Employers would jump at the opportunity to dump their very expensive insurance plans, perhaps increasing employees’ pay and perhaps not. Remember, more and more employers are dropping coverage these days, a trend that would likely accelerate under McCain’s plan. There’s one obvious problem – administrative expense in the individual market is much higher, and one estimate puts the added cost at an additional $20 billion; I believe that is far too modest and the added admin expense will be much higher than $20 billion.
But that problem pales in comparison with the real issue – in general, there is no medical underwriting for larger employer plans (and limited underwriting for smaller groups) – anyone is eligible, and pre-existing conditions are usually covered (albeit with some limitations in some areas for a limited period of time).
That’s not the case in the individual market – most states allow medical underwriting.
The result? Under McCain’s plan, folks with pre-existing medical conditions would not be able to get coverage for those conditions (if they could get coverage at all). McCain’s ‘plan’ will almost certainly lead to many more uninsured Americans, and many of those that could get coverage in the individual market will almost certainly not have coverage for their current, pre-existing medical conditions.
I know, the Senator’s website has some mumbojumbo about how he would work with the states, and encourage this and that, and talk with governors; meaningless words that spin his position well beyond Pluto.

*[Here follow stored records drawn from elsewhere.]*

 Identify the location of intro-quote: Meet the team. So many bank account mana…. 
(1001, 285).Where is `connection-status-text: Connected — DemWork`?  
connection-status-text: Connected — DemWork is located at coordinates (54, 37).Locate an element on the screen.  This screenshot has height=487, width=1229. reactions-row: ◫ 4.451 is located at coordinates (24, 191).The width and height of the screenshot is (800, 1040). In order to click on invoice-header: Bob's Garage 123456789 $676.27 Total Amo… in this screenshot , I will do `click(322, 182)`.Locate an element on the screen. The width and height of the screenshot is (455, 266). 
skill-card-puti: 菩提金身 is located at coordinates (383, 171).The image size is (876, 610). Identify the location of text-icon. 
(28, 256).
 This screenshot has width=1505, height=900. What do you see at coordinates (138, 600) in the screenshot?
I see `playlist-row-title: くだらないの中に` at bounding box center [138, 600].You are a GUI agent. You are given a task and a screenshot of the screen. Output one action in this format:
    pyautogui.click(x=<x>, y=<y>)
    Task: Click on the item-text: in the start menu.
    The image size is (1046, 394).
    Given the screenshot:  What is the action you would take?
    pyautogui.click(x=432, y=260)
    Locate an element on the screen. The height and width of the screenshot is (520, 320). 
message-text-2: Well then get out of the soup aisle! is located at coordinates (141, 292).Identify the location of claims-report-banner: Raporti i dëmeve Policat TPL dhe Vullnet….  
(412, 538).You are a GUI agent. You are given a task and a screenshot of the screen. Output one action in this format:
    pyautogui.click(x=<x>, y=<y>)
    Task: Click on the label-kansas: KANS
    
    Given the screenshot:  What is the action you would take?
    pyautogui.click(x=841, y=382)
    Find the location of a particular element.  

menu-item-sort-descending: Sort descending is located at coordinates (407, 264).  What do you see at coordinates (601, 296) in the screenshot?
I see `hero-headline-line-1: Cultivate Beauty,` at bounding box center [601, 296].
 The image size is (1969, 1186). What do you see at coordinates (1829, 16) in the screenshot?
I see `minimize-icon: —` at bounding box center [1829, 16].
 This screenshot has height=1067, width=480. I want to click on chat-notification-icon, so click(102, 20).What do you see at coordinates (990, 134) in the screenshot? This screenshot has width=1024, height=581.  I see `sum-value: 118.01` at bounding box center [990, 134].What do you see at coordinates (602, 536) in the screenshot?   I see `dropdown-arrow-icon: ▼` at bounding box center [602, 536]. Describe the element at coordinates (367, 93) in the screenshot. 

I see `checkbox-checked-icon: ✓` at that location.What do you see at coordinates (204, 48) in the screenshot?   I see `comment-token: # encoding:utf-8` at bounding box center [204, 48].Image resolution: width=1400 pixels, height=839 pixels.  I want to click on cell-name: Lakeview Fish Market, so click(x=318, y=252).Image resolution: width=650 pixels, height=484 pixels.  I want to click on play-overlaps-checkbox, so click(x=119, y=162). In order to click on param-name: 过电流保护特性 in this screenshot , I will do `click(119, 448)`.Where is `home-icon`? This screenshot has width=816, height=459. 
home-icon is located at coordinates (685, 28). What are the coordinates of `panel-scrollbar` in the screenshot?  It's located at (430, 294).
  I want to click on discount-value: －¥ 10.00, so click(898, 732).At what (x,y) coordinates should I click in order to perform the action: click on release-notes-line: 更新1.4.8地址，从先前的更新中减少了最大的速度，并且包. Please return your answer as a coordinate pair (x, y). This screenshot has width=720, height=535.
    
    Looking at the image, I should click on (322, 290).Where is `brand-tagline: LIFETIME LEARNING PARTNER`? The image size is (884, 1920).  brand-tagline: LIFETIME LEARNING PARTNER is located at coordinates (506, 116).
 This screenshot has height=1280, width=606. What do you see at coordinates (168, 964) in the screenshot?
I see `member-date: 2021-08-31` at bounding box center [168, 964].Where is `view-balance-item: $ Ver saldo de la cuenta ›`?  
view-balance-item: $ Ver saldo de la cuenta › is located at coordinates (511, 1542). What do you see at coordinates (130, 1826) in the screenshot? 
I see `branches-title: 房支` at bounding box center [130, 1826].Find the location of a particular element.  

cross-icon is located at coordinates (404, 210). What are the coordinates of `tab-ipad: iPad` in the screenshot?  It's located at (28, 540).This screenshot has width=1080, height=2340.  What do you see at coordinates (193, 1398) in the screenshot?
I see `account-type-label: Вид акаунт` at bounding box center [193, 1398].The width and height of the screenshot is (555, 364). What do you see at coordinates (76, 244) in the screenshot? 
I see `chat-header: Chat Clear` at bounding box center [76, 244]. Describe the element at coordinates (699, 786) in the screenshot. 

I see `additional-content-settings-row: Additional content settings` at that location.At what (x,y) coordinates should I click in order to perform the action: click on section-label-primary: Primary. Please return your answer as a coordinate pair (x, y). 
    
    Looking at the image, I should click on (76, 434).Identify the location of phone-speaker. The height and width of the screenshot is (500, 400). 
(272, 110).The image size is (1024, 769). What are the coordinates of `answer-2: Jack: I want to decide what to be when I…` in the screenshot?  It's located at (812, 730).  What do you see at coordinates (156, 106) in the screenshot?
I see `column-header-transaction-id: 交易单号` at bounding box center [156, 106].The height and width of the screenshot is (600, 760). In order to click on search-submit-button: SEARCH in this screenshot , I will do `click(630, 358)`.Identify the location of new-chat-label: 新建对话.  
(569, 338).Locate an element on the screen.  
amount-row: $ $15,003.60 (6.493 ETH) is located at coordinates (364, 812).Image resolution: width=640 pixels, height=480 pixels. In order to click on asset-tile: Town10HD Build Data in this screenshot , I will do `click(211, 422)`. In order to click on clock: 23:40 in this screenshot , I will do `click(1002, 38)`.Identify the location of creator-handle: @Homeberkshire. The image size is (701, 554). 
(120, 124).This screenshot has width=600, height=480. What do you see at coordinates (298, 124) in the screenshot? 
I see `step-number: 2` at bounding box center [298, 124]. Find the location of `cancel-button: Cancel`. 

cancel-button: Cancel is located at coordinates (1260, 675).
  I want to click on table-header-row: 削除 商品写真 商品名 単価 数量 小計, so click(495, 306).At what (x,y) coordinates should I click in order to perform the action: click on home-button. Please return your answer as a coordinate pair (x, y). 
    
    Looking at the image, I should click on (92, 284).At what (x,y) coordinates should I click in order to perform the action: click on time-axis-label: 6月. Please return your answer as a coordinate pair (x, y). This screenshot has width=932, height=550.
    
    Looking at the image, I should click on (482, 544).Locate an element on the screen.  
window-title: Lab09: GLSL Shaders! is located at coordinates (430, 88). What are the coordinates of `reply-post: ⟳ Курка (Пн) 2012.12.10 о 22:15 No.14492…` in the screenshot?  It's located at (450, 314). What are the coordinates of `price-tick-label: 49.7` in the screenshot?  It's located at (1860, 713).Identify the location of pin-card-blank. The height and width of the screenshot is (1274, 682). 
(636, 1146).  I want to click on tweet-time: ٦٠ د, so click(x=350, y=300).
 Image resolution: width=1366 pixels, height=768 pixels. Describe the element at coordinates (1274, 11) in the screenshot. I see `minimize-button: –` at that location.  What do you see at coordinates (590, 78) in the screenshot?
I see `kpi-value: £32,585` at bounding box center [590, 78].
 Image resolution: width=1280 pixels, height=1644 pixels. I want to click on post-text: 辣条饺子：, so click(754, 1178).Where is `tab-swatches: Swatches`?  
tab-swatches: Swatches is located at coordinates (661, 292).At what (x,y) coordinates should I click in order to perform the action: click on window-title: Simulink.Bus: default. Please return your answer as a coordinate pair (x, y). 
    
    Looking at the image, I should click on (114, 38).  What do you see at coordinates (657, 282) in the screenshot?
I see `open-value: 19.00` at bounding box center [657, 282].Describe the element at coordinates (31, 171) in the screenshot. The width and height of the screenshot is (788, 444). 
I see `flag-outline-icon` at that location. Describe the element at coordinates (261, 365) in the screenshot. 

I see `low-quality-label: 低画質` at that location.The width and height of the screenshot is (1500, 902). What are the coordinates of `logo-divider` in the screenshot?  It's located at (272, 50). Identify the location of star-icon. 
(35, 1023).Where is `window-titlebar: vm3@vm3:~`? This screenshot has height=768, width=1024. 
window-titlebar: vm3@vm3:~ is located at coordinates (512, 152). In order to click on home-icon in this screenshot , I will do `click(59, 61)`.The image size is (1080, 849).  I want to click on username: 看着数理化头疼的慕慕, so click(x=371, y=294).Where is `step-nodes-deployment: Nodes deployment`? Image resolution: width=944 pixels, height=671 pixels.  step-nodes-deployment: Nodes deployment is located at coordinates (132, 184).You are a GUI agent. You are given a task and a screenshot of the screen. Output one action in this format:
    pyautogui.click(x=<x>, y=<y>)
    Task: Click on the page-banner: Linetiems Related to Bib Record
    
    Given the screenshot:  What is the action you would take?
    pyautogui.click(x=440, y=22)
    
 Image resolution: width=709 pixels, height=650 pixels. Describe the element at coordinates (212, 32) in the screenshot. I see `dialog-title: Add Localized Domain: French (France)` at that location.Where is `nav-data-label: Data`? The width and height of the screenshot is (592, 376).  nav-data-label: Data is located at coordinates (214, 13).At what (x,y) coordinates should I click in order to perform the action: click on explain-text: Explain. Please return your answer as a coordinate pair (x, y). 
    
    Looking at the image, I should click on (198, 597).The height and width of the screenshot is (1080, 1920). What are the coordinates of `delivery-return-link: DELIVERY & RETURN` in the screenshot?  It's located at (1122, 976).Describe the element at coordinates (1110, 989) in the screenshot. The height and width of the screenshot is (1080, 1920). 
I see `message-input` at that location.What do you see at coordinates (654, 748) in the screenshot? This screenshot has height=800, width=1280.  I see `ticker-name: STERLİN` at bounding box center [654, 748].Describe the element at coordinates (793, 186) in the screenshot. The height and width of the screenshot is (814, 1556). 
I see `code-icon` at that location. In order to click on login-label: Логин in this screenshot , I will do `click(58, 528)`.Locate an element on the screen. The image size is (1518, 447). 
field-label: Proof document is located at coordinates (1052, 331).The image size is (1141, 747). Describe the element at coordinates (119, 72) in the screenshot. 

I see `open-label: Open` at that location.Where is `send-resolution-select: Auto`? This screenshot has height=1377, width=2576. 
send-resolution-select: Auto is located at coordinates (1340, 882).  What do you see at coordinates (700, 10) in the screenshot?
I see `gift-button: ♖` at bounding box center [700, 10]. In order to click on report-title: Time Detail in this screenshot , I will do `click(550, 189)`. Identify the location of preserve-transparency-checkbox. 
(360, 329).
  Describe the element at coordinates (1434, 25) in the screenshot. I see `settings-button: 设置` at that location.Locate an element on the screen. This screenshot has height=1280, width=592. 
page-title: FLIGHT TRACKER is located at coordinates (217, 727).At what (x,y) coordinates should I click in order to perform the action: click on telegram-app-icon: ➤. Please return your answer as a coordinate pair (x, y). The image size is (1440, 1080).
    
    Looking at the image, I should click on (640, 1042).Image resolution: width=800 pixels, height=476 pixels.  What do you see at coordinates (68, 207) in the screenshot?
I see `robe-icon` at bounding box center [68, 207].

McCain’s’ faith in the ‘market’ as the solution is nothing short of laughable. We know he wouldn’t get coverage in the individual market today due to his pre-existing conditions; somehow he thinks that this would change if the market is further deregulated? Not likely – the states with more regulation happen to be the ones that limit, or prohibit, medical underwriting.
It is painfully obvious that McCain knows precious little about health insurance, or private enterprise for that matter. No profit-seeking entity would ever voluntarily insure someone with MS, or heart disease, or asthma, or Crohn’s disease, or melanoma, or hypertension, or high cholesterol, or any of the other medical conditions that are all too common in the US. At least not at a premium anyone other than a top McCain donor could afford.
And this guy is running for President? What a country.